Wifedom: Mrs Orwell's Invisible Life

WIFEDOM: MRS ORWELL’S INVISIBLE LIFE
Anna Funder
Penguin Random House

REVIEWED BY ANNE STEVENS

George Orwell married Eileen O’Shaughnessy in 1936, nine years before one of his most popular works Animal Farm was published. When a book like Wifedom is written, the obvious becomes apparent; she played a huge part in her husband’s writing.

In 2005, O’Shaughnessy’s nephew discovered six letters she had written to her friend. These became the primary source for Wifedom. There are scraps of information, like Eileen winning a scholarship to Oxford and graduating from University College London with a Master of Arts in psychology, but in large part the book is speculation and extraction. No criticism there as this is plainly stated.

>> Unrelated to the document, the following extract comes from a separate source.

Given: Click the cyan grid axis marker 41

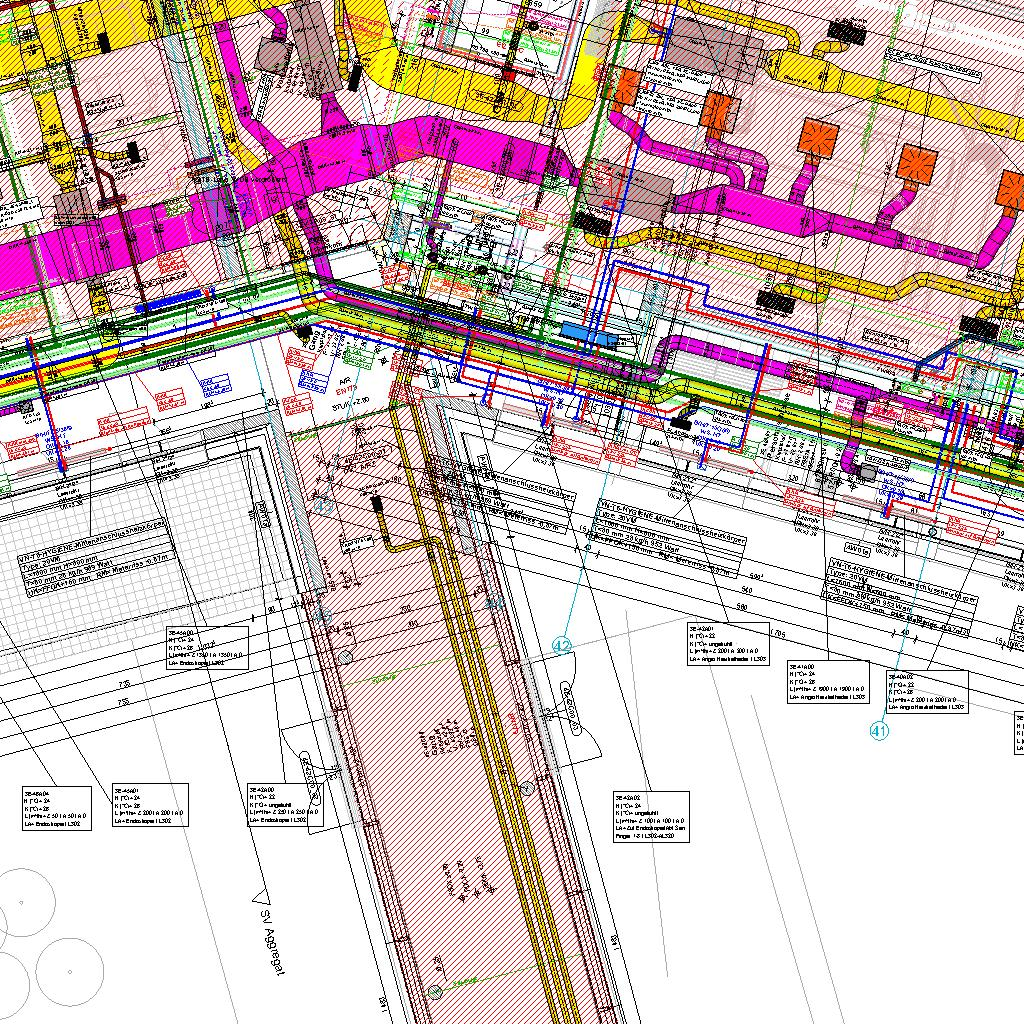Looking at the screenshot, I should pyautogui.click(x=879, y=731).
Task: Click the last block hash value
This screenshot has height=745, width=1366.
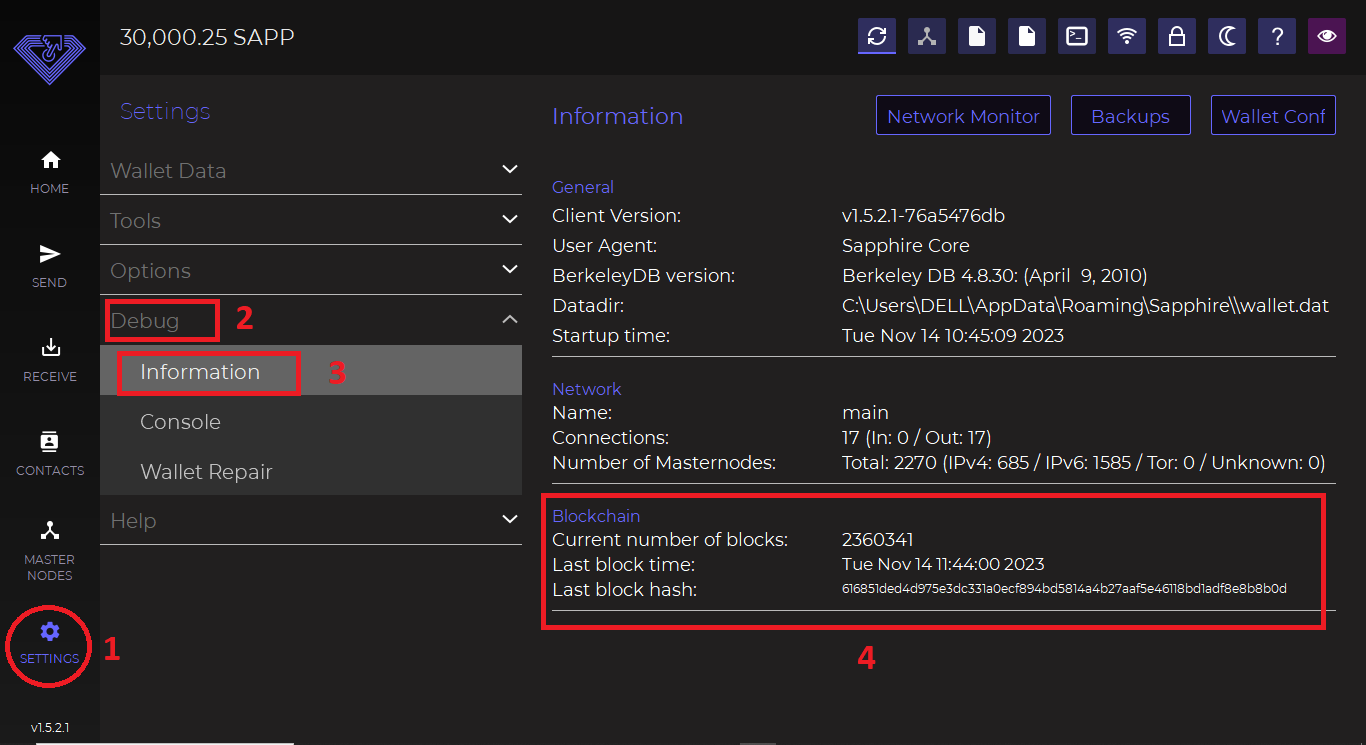Action: [x=1064, y=589]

The problem is in the telling; the book is a vehicle for the author to give us a lecture on misogyny and the patriarchy. The author’s premise is that male writers have a phenomenal advantage in that they benefit from the work of someone who is invisible and unpaid and whom it is not necessary to thank because it is their inescapable purpose in life to attend to you.

For the bolstering of male centrality and male imagination to work it is crucial that the supports remain invisible. A high-wire act is not awe inspiring if you can see the wires. It is probably indisputable that the premise is correct at least in part as it relates to Orwell but the frequent lectures in the book on this point are tiresome.

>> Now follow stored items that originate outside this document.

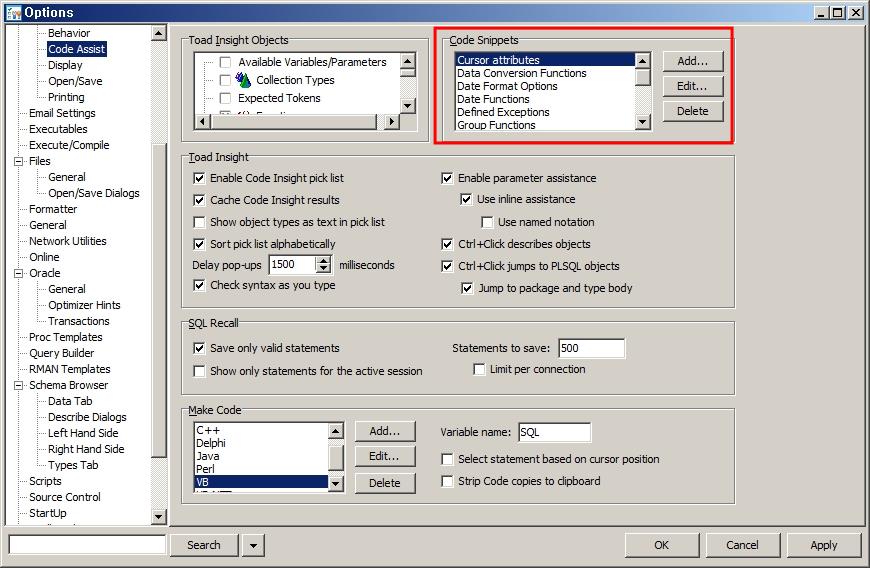Collapse the Schema Browser tree node
Screen dimensions: 870x568
[19, 385]
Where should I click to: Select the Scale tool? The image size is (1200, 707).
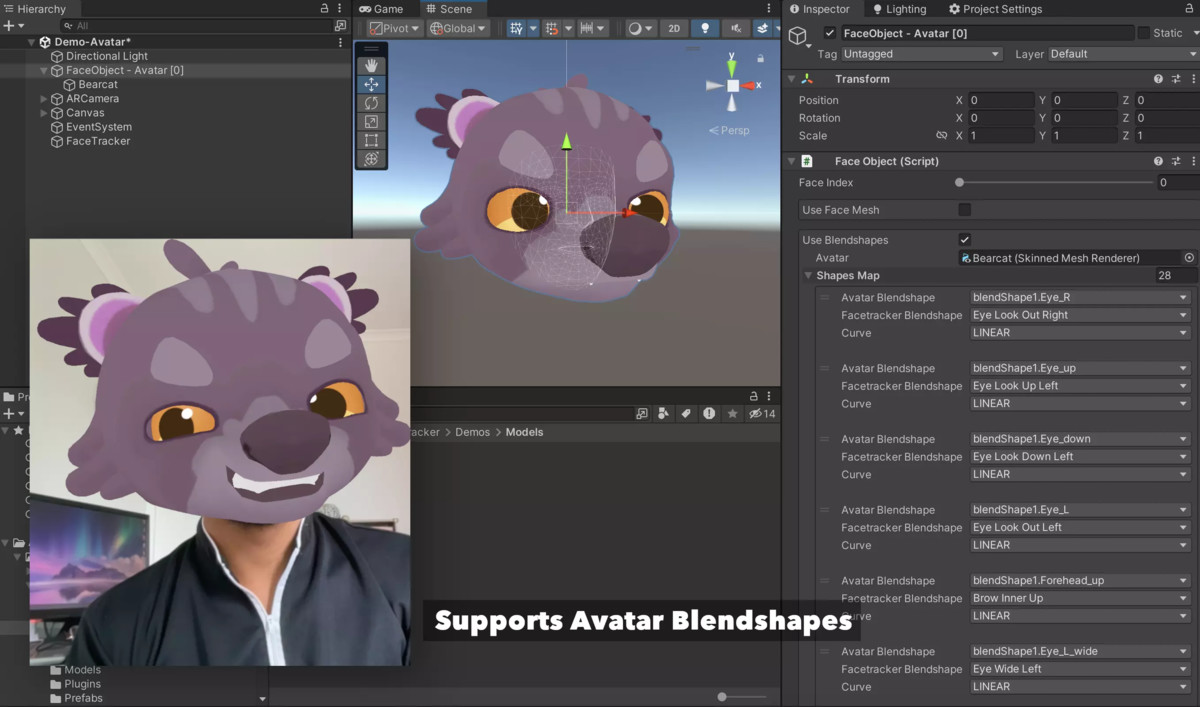pyautogui.click(x=372, y=122)
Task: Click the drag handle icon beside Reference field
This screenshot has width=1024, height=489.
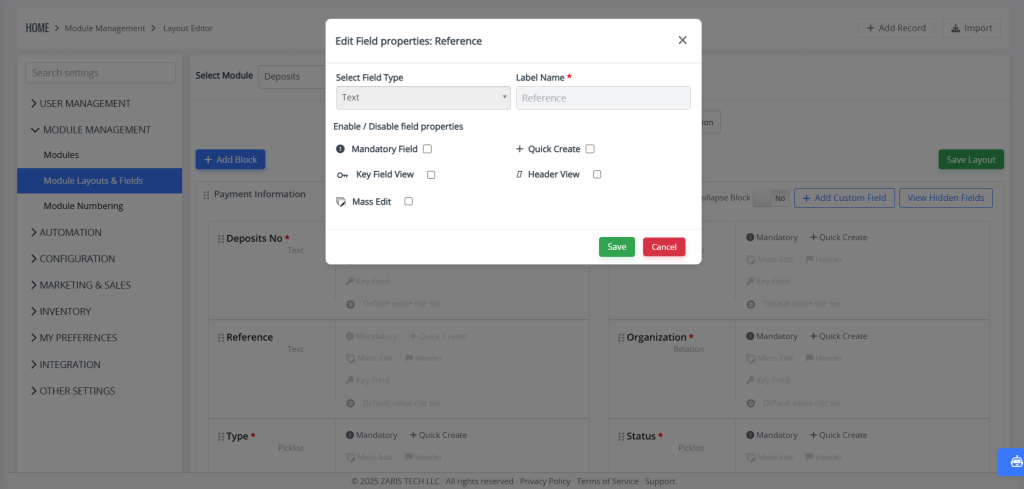Action: coord(221,338)
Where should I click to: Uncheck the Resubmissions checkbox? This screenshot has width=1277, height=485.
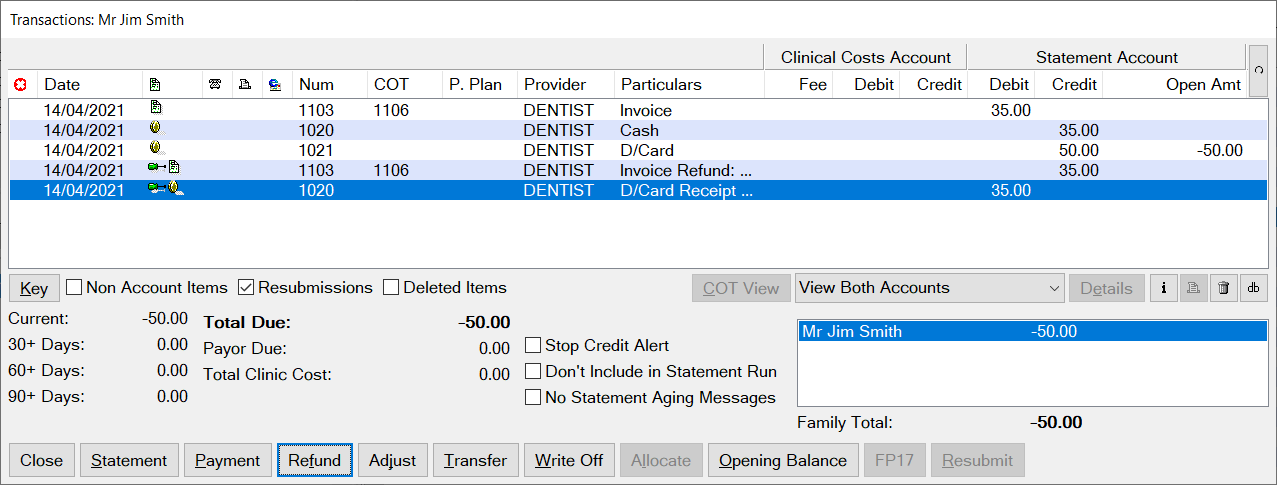(246, 288)
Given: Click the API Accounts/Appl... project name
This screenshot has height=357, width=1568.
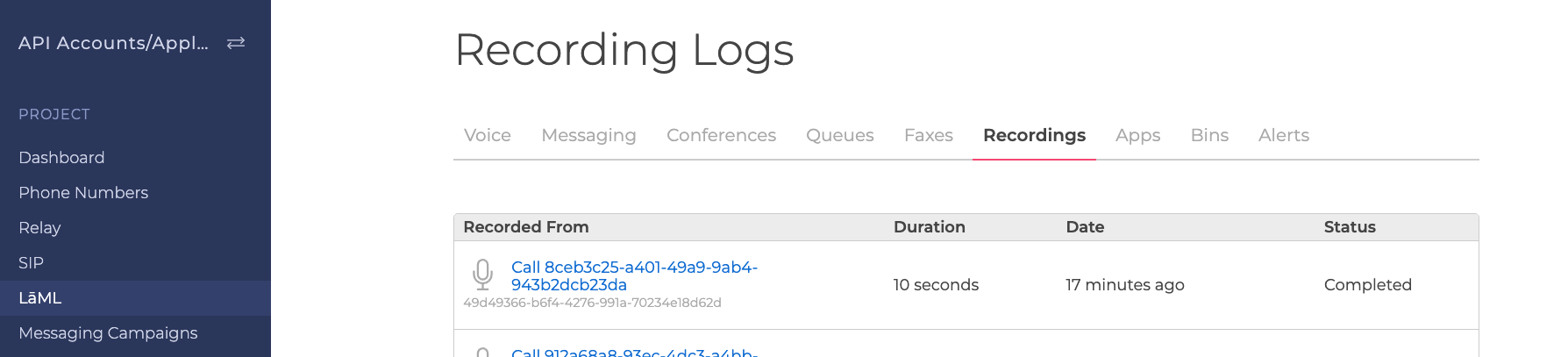Looking at the screenshot, I should [113, 43].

Orwell and O’Shaughnessy meet at a party and immediately fall into conversation; she is clearly his intellectual equal. At the end of the night Orwell tells his hostess Rosalind Obermeyer: “Eileen O’Shaughnessy is the girl I want to marry.”

Shortly after, he proposes and she accepts despite the fact her friends think it is a bad idea. O’Shaughnessy though is certainly game. She lives with him in what can only be described as a hovel. It has no power, no water and the toilet is outside and floods with sewage. She edits and helps Orwell with all his writing while he repays her by fluffing off to see other women or to fight in the Spanish civil war.

One gets glimpses of Orwell that explain the attraction. He can clearly be charming and witty but he seems a lonely man who was convinced nobody would like him until he meet O’Shaughnessy. She adored him and yet she knew his worst side, his incompetence in life and his selfish sexual pursuits. He was gangly and uncoordinated whereas his wife was practical and efficient. What impresses most about O’Shaughnessy is her resilience and persistent ability to see humour in a situation.

She dies following surgery, after suffering painful bleeding for a number of years. A tumour is diagnosed and she decides it would be a waste of money to use a reputable London surgeon and instead arranges a local doctor to undertake the procedure.

O’Shaughnessy writes a long letter to Orwell, who is in Paris, telling him how glad she is that he will miss the hospital nightmarishness given how he hates all the blood. She travels alone by bus to have the surgery. No more need be said except, satisfyingly, he was completely lost without her.